Ketika tahun lalu ke Margo City, aku hanya menemani seorang teman untuk salat. Namun, ketika akhir bulan lalu untuk kedua kalinya ke Margo City, aku baru menyadari kalau mushola untuk perempuan dan laki-laki itu terpisah. Walau tidak seluas masjid yang ada di Blok M Square, mushola di Margo City tetap terasa nyaman. Ruang untuk salatnya tidak terlalu kecil, pun tempat wudhunya menjorok ke dalam sehingga tidak akan terlihat dari luar.  

3. Mushola di Perpustakaan Kota Jogja

Cukup kaget ketika awal bulan Juli kemarin salat di mushola Perpustakaan Kota Jogja karena banyak perubahan yang terjadi. Sebab ketika terakhir salat di mushola itu--entah bulan apa--tempatnya tidak begitu luas dan tempat wudhunya pun masih campur antara laki-laki dan perempuan. Namun, sekarang musholanya jauh lebih luas dan tempat wudhunya pun sudah terpisah. Bahkan tempat wudhu untuk perempuan berada di satu ruang kecil yang dilengkapi dengan pintunya sehingga jauh lebih tertutup dibanding sebelumnya.

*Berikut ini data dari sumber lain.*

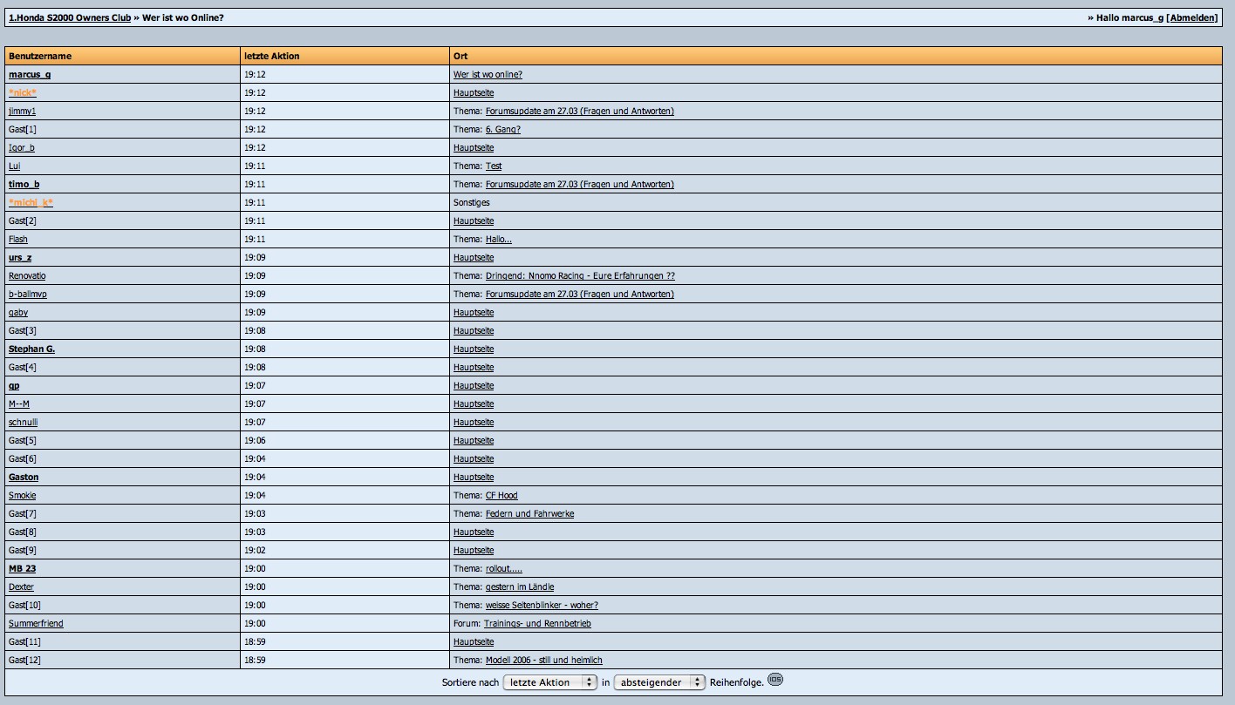Open the 'letzte Aktion' sort dropdown
The width and height of the screenshot is (1235, 705).
pyautogui.click(x=549, y=682)
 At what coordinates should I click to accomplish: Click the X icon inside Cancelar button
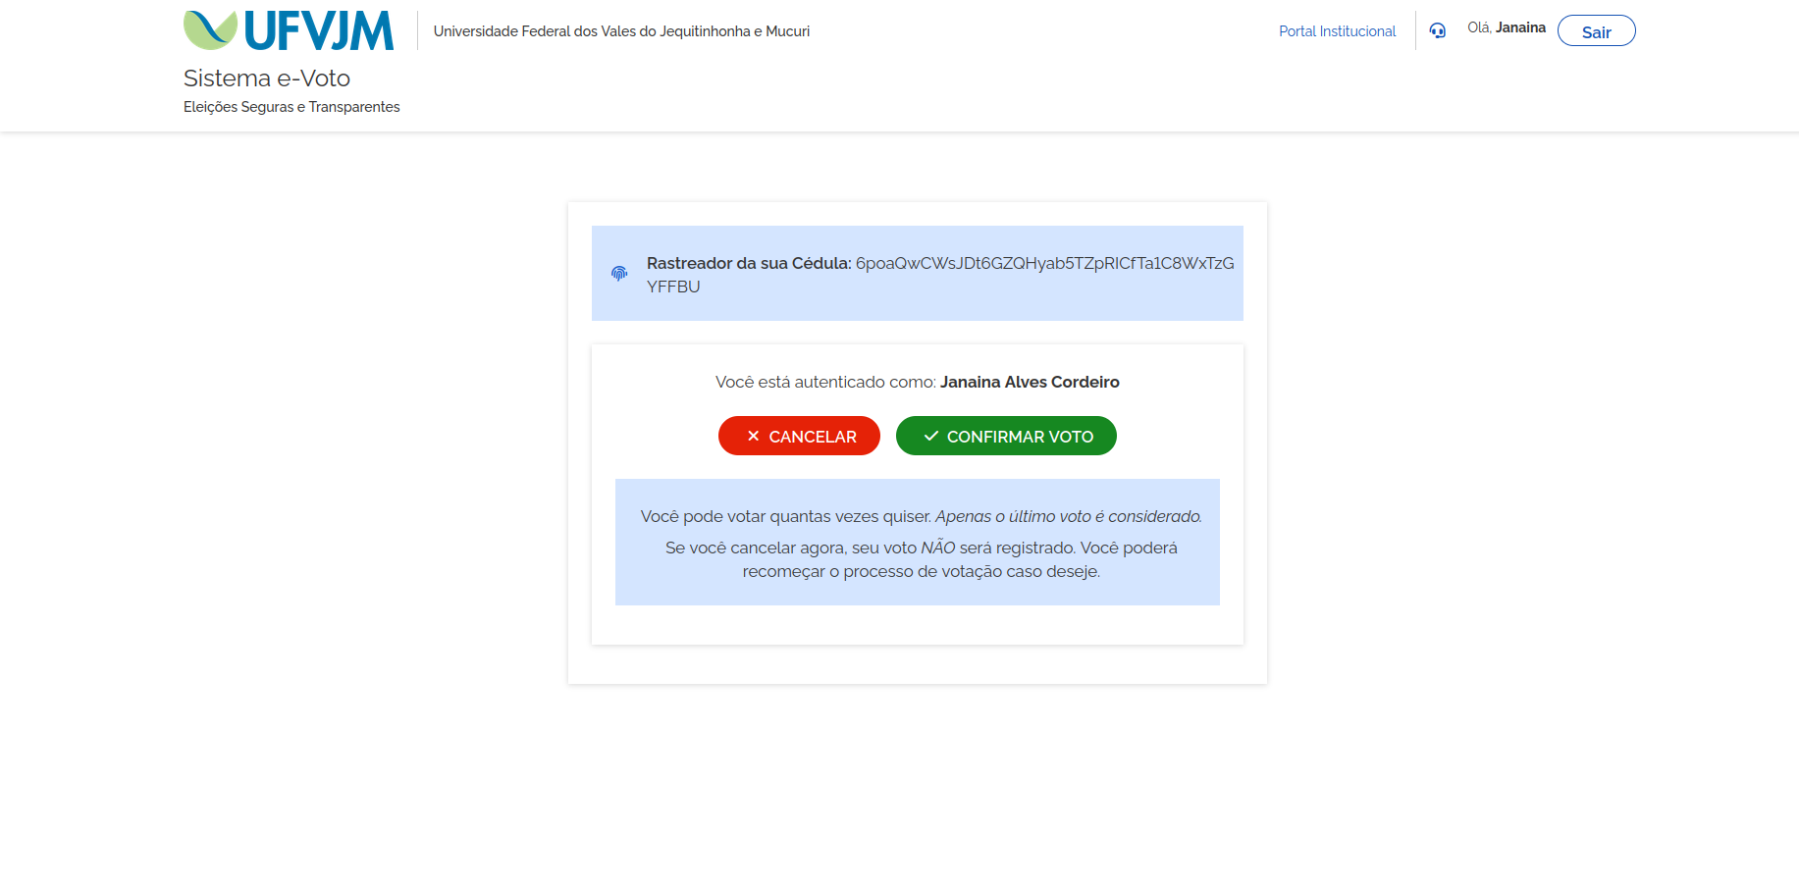753,436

Seperti yang kutulis di awal, aku sangat mengapresiasi tempat-tempat umum yang menyediakan tempat khusus yang nyaman untuk wudhu dan salat. Terutama bagi perempuan yang auratnya dari ujung kepala hingga ujung kaki, kecuali telapak tangan dan wajah. Sehingga ketika tempat wudhunya tidak bercampur dengan laki-laki dan tidak terbuka--sehingga orang-orang yang berseliweran tidak dapat melihat--akan jauh membuat seorang perempuan merasa "aman" untuk berwudhu. Dan ketiga tempat tadi merupakan contoh tempat untuk salat yang di tempat-tempat umum. Terutama dari segitu tempat wudhunya. Selain itu, tentunya tempat dan mukenanya bersih.